▶ _DESCRIPTION OF THE TASK_
Return, exactly as written, all lines from the line containing "1 Bag Sabrett Onions (112, 1681)" to the end of the entries below, with both ends included.

▶ _THE INPUT_

--------------------

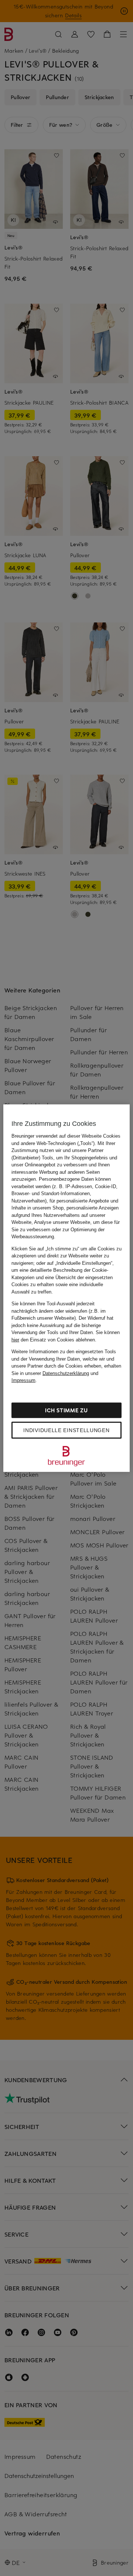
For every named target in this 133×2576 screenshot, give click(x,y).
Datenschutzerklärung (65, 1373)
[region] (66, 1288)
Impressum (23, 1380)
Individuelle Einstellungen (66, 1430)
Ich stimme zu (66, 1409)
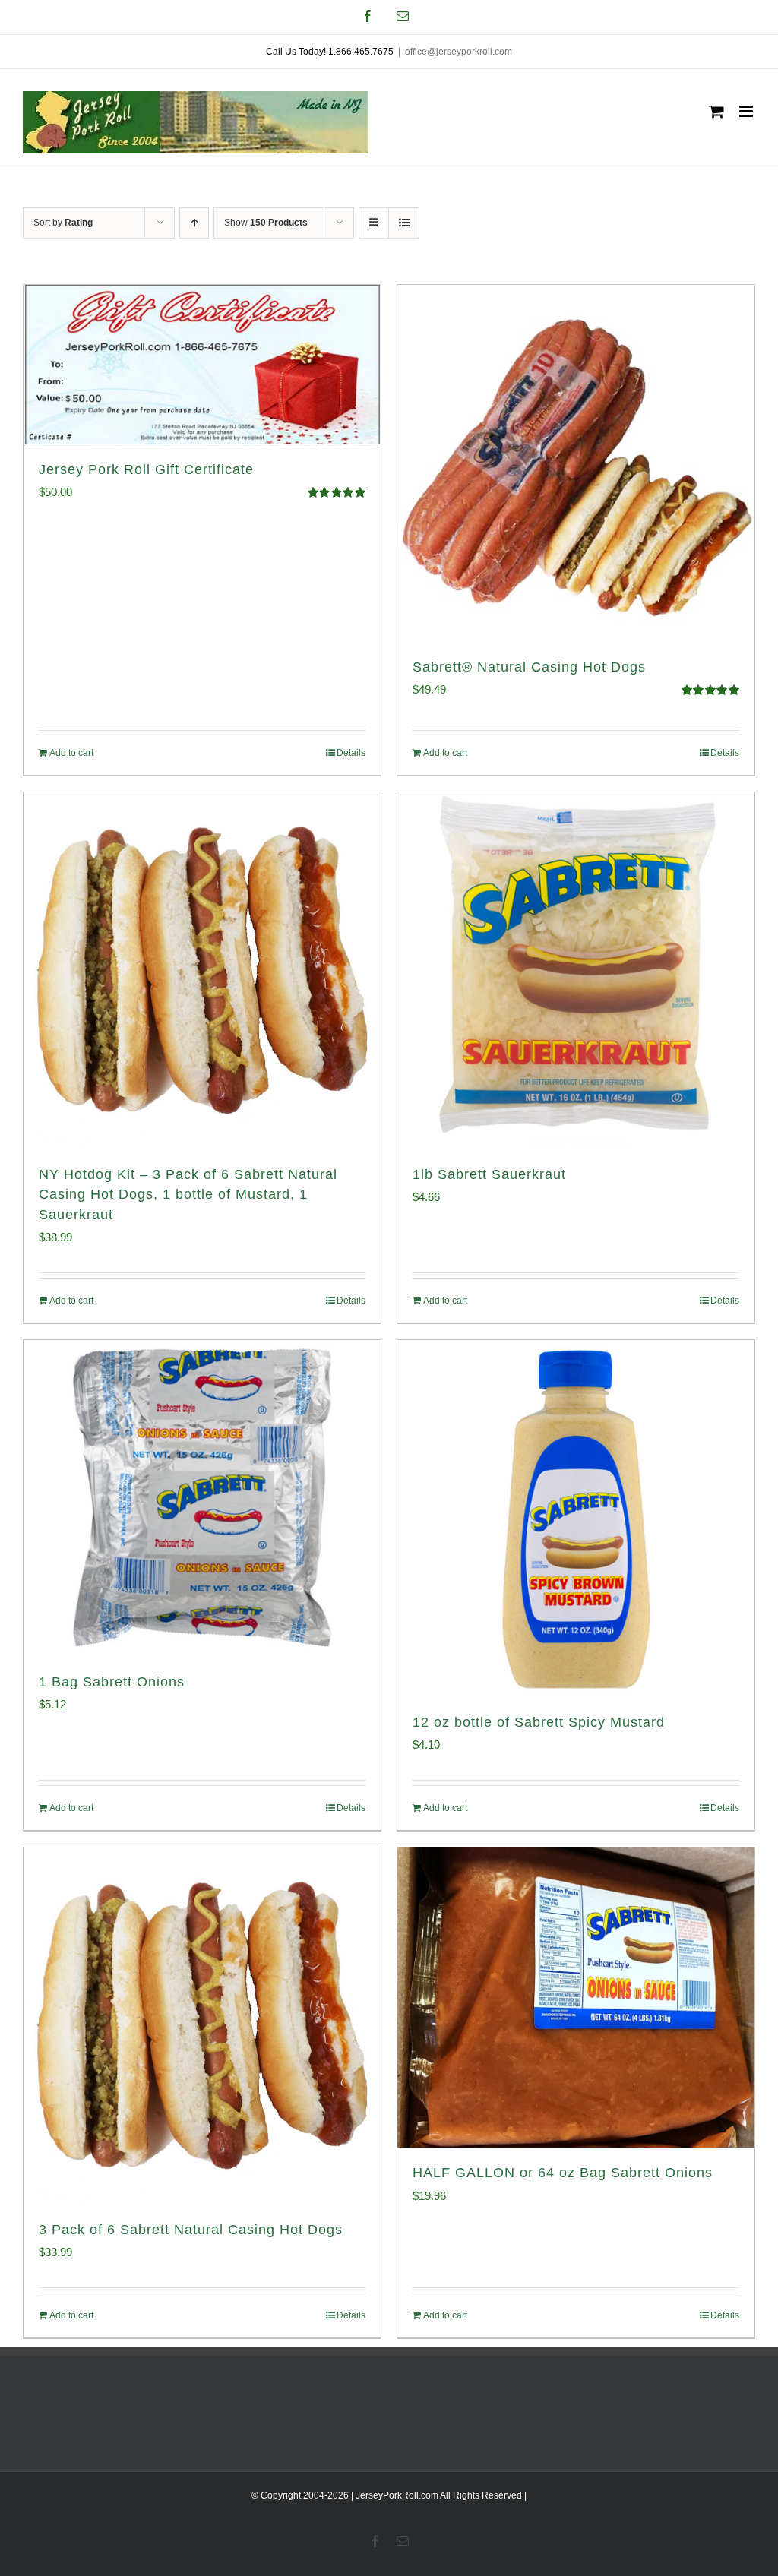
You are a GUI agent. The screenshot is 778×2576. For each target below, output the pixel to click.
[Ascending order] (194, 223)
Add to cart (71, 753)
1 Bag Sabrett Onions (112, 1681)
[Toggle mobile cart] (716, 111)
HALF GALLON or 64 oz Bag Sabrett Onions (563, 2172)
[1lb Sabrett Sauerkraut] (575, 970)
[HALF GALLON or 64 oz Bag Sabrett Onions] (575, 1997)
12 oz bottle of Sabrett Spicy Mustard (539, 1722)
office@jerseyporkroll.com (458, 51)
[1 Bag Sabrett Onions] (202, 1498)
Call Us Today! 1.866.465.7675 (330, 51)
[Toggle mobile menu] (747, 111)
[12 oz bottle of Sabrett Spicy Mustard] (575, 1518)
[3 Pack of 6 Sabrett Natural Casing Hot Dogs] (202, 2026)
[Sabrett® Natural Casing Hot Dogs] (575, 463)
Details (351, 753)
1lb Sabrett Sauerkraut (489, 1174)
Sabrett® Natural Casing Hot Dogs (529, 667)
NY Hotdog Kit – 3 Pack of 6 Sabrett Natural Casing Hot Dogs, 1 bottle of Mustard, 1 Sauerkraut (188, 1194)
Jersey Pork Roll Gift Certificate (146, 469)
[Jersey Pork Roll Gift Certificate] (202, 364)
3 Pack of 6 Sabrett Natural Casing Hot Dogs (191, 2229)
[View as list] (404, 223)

--------------------

▶ _RESPONSE AREA_
1 Bag Sabrett Onions (112, 1681)
[Toggle mobile cart] (716, 111)
HALF GALLON or 64 oz Bag Sabrett Onions (563, 2172)
[1lb Sabrett Sauerkraut] (575, 970)
[HALF GALLON or 64 oz Bag Sabrett Onions] (575, 1997)
12 oz bottle of Sabrett Spicy Mustard (539, 1722)
office@jerseyporkroll.com (458, 51)
[1 Bag Sabrett Onions] (202, 1498)
Call Us Today! 1.866.465.7675 (330, 51)
[Toggle mobile menu] (747, 111)
[12 oz bottle of Sabrett Spicy Mustard] (575, 1518)
[3 Pack of 6 Sabrett Natural Casing Hot Dogs] (202, 2026)
[Sabrett® Natural Casing Hot Dogs] (575, 463)
Details (351, 753)
1lb Sabrett Sauerkraut (489, 1174)
Sabrett® Natural Casing Hot Dogs (529, 667)
NY Hotdog Kit – 3 Pack of 6 Sabrett Natural Casing Hot Dogs, 1 bottle of Mustard, 1 Sauerkraut (188, 1194)
Jersey Pork Roll Gift Certificate (146, 469)
[Jersey Pork Roll Gift Certificate] (202, 364)
3 Pack of 6 Sabrett Natural Casing Hot Dogs (191, 2229)
[View as list] (404, 223)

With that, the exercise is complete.